(Data entries)

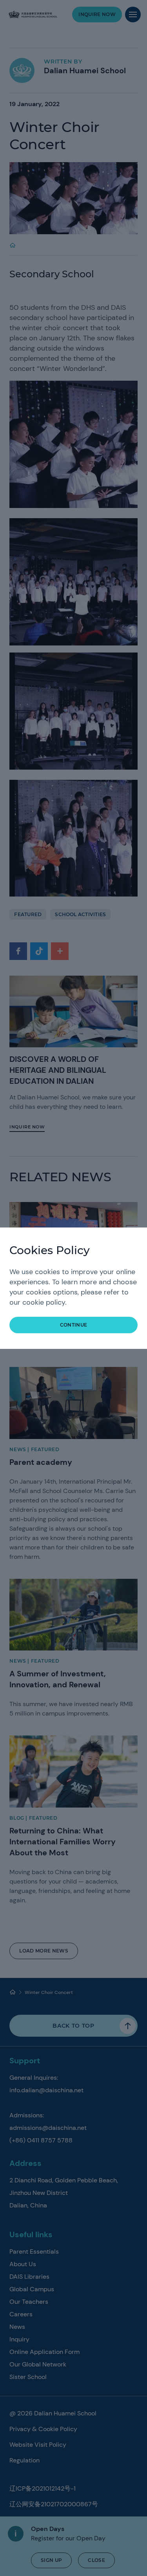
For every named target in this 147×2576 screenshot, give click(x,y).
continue (73, 1325)
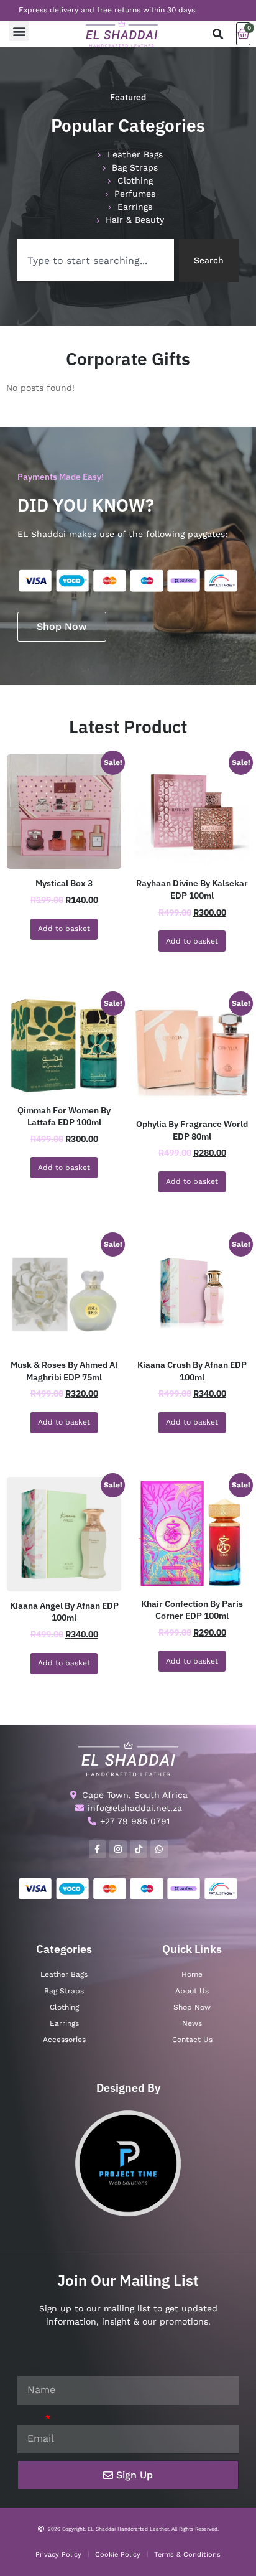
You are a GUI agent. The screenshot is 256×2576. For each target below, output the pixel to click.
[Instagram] (118, 1849)
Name (29, 2369)
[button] (19, 31)
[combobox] (95, 260)
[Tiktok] (138, 1849)
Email (30, 2418)
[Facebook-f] (97, 1849)
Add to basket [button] (64, 928)
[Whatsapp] (159, 1849)
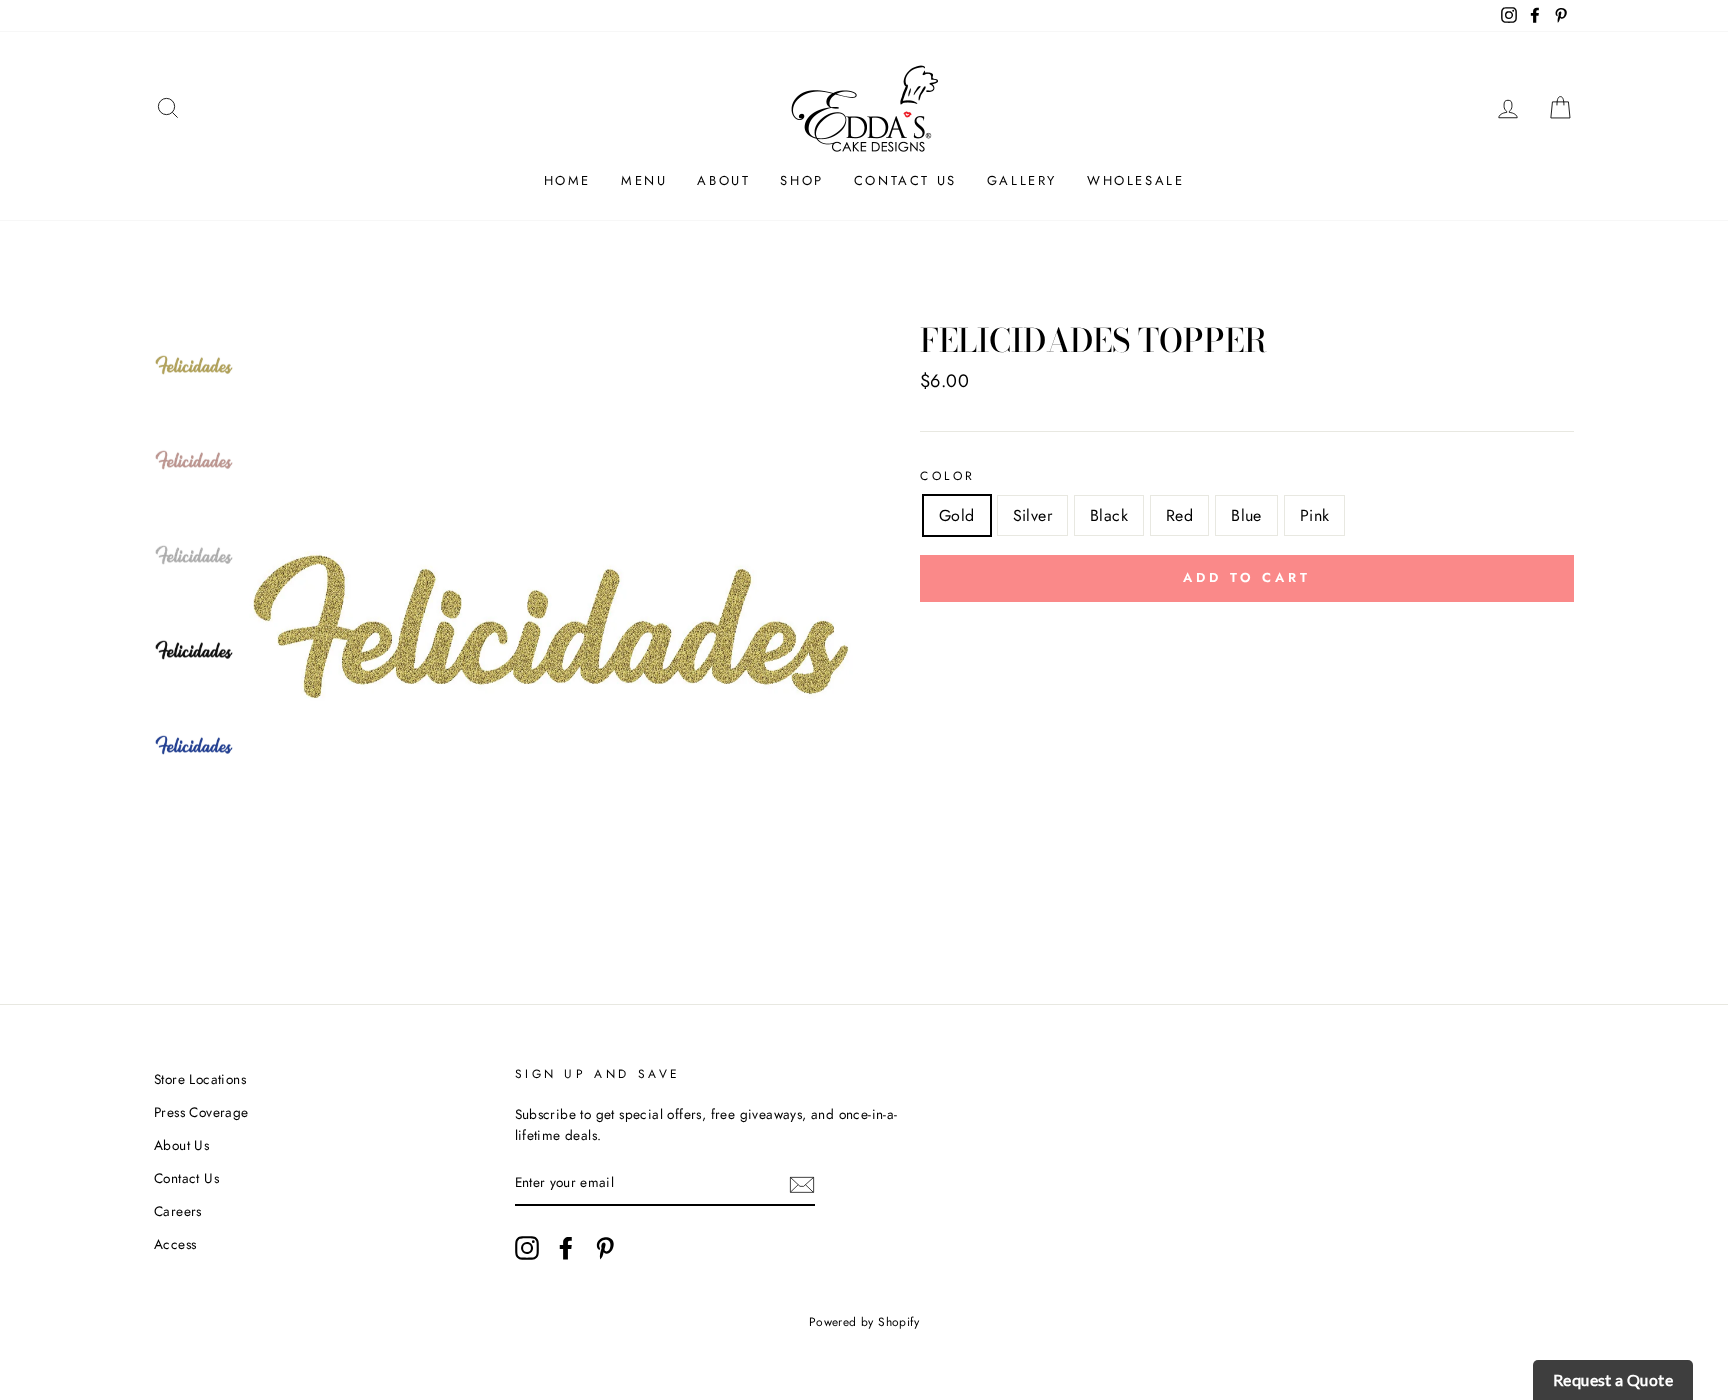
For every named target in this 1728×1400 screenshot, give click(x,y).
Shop (801, 180)
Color (948, 476)
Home (567, 180)
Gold (957, 515)
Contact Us (905, 180)
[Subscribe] (802, 1184)
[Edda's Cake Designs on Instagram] (527, 1248)
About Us (181, 1145)
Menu (644, 180)
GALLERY (1022, 180)
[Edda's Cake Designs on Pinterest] (605, 1248)
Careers (178, 1211)
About (723, 180)
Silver (1032, 515)
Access (175, 1244)
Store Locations (200, 1079)
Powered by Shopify (864, 1322)
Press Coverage (201, 1112)
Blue (1246, 515)
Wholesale (1135, 180)
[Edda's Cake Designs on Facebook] (566, 1248)
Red (1179, 515)
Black (1109, 515)
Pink (1315, 515)
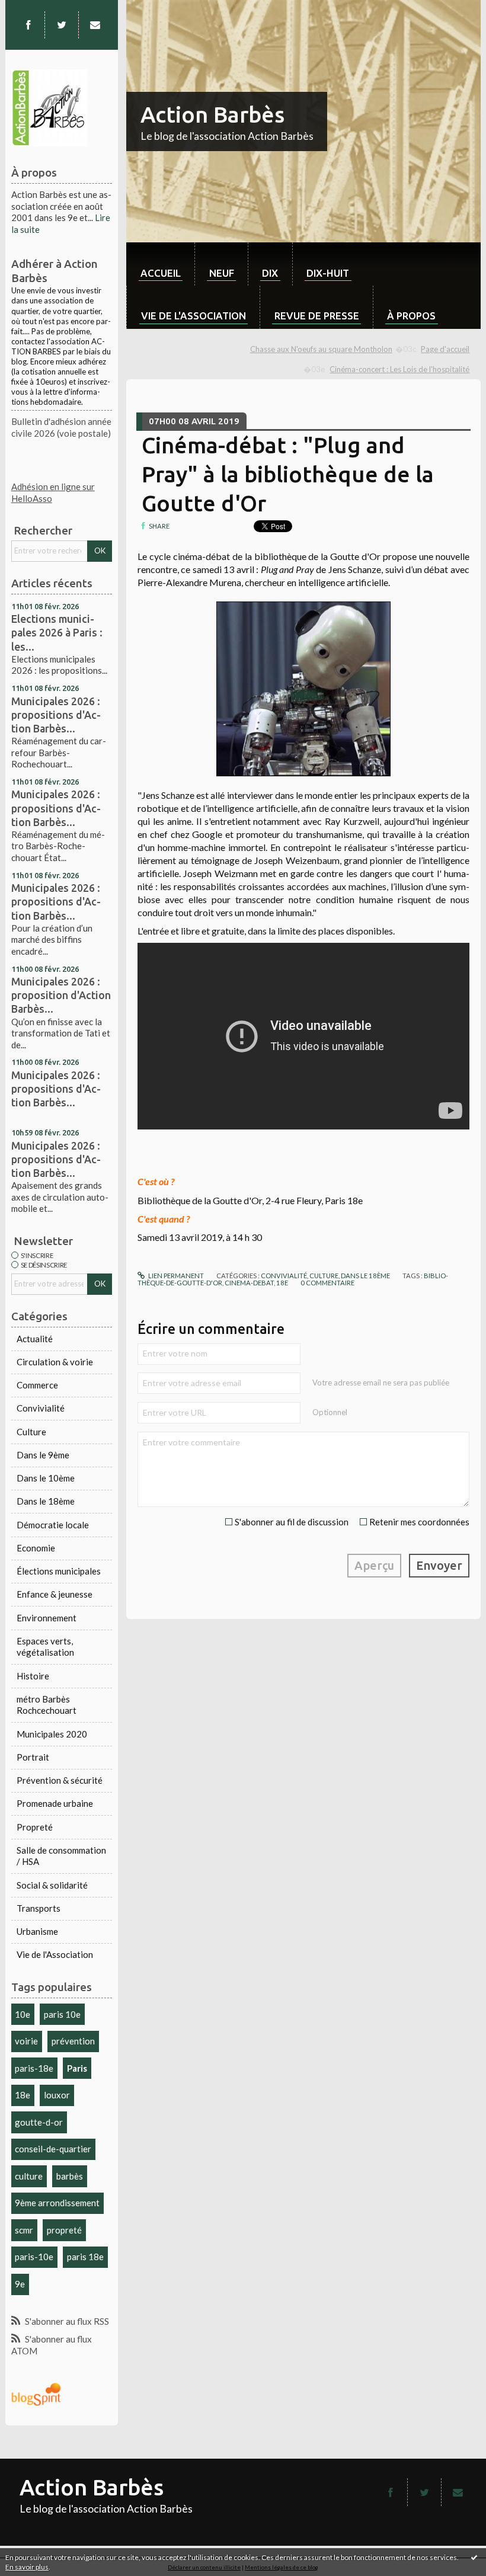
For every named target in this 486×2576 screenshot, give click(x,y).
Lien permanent (175, 1275)
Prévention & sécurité (60, 1780)
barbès (69, 2176)
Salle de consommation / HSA (61, 1856)
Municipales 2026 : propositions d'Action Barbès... (56, 714)
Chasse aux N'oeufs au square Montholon (321, 349)
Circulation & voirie (55, 1361)
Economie (36, 1548)
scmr (24, 2230)
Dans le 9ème (43, 1454)
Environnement (46, 1617)
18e (22, 2094)
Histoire (33, 1676)
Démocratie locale (53, 1524)
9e (20, 2284)
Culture (31, 1431)
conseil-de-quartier (53, 2148)
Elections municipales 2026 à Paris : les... (57, 632)
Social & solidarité (52, 1885)
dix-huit (327, 273)
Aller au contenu (37, 9)
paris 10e (62, 2014)
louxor (57, 2094)
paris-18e (34, 2068)
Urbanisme (37, 1931)
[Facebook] (28, 25)
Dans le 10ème (46, 1478)
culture (29, 2176)
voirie (26, 2041)
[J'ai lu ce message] (474, 2557)
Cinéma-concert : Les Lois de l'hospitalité (399, 369)
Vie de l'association (193, 315)
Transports (38, 1908)
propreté (64, 2230)
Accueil (160, 273)
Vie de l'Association (55, 1954)
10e (22, 2014)
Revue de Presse (316, 315)
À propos (411, 315)
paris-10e (34, 2256)
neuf (221, 273)
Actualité (35, 1338)
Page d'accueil (445, 349)
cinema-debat (249, 1283)
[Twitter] (62, 25)
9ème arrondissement (57, 2202)
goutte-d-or (39, 2122)
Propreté (35, 1827)
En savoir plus (27, 2566)
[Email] (95, 25)
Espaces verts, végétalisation (45, 1647)
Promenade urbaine (55, 1803)
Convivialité (41, 1408)
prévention (73, 2041)
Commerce (37, 1385)
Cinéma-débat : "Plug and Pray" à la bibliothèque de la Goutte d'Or (288, 474)
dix (270, 273)
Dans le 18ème (46, 1501)
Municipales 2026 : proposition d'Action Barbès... (61, 995)
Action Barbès (212, 114)
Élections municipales (59, 1571)
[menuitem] (160, 264)
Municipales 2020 (52, 1734)
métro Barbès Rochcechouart (46, 1705)
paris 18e (85, 2256)
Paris (77, 2068)
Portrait (33, 1757)
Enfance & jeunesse (54, 1594)
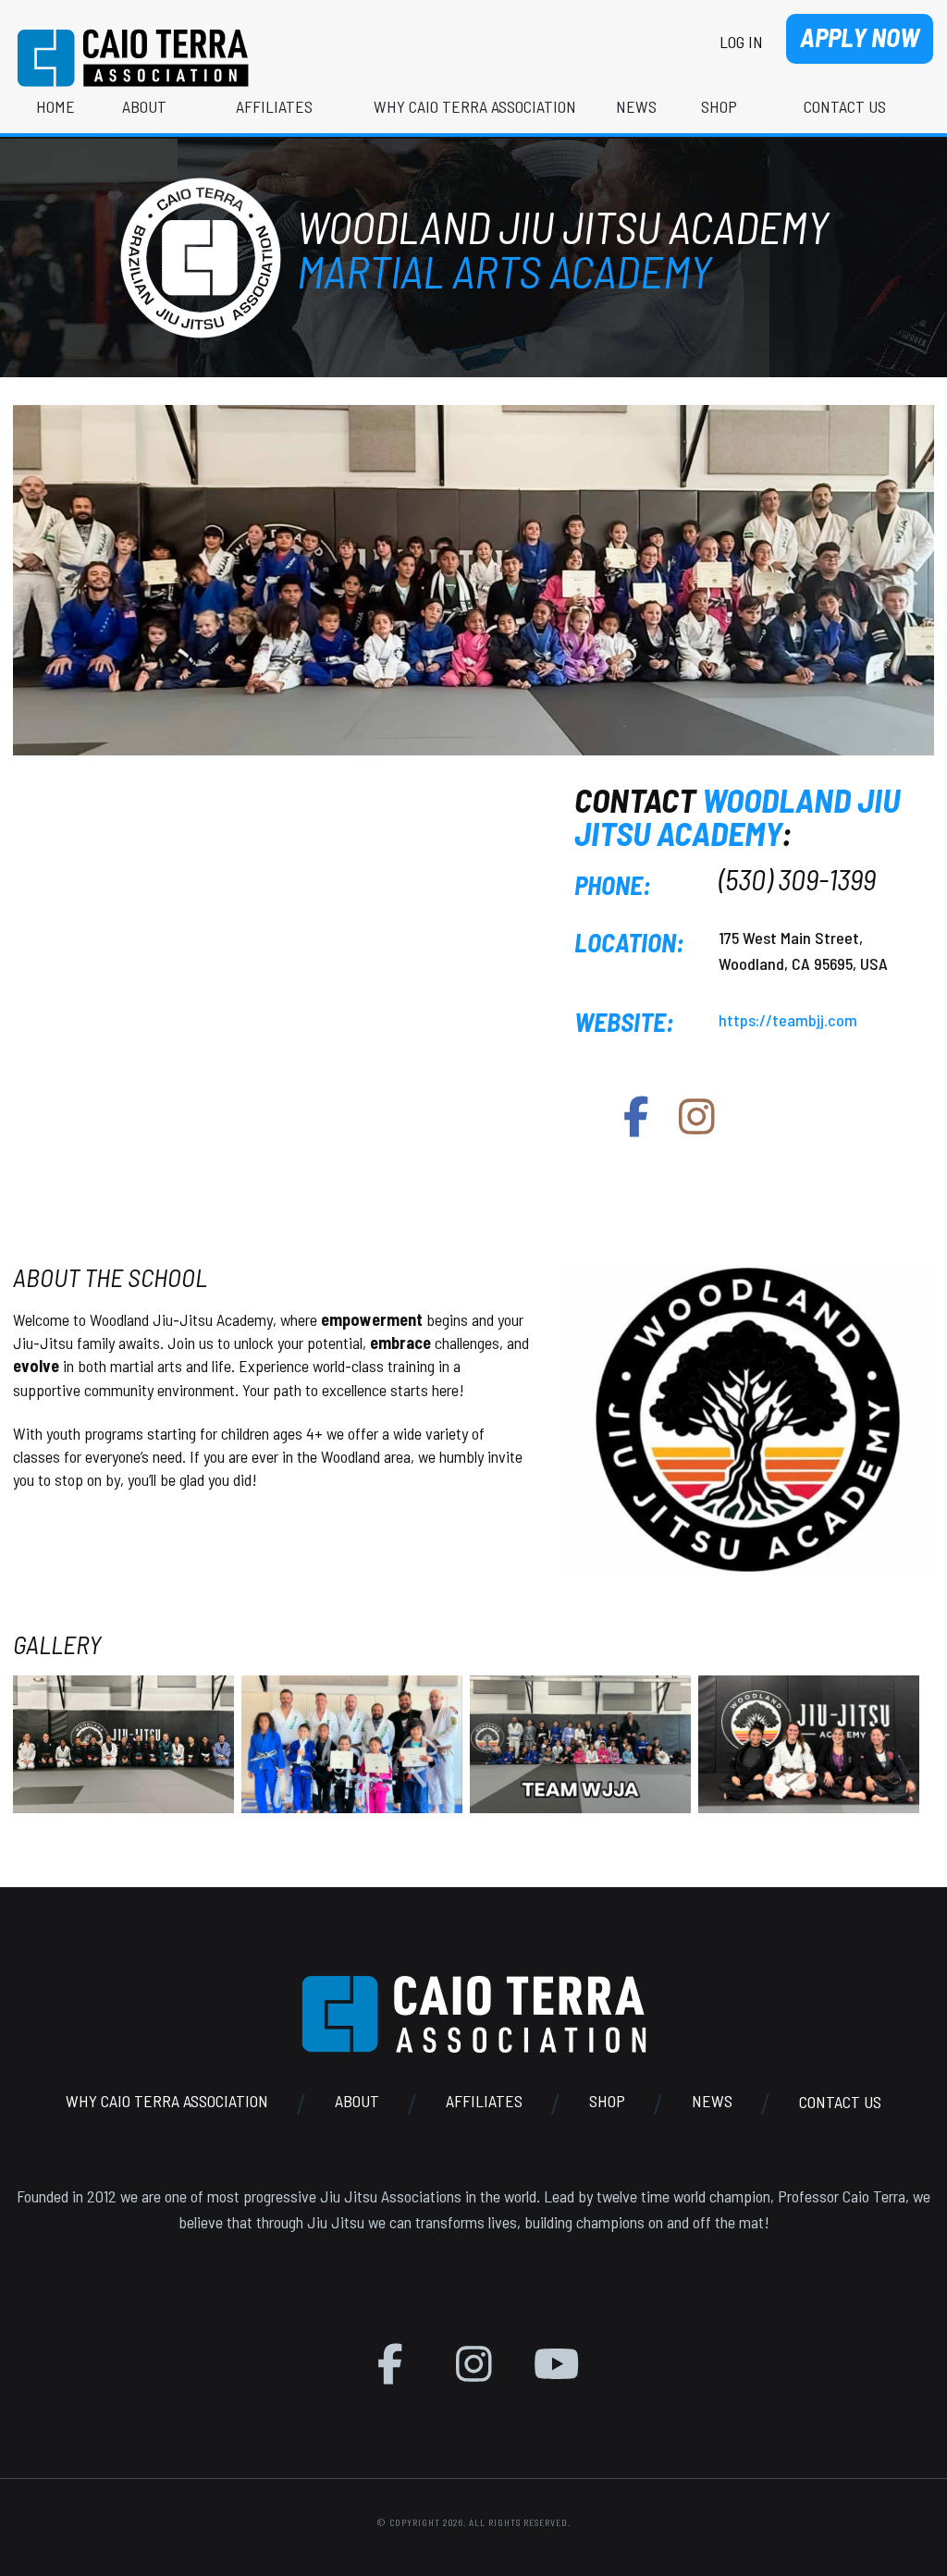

*What you have to do:* Working from the records above, write out verbatim only the lines from the line containing "Histoire (33, 1676)" through the line containing "louxor (57, 2094)".

*Your response:*
Histoire (33, 1676)
Démocratie locale (53, 1524)
9e (20, 2284)
Culture (31, 1431)
conseil-de-quartier (53, 2148)
Elections municipales 2026 à Paris : les... (57, 632)
Social & solidarité (52, 1885)
dix-huit (327, 273)
Aller au contenu (37, 9)
paris 10e (62, 2014)
louxor (57, 2094)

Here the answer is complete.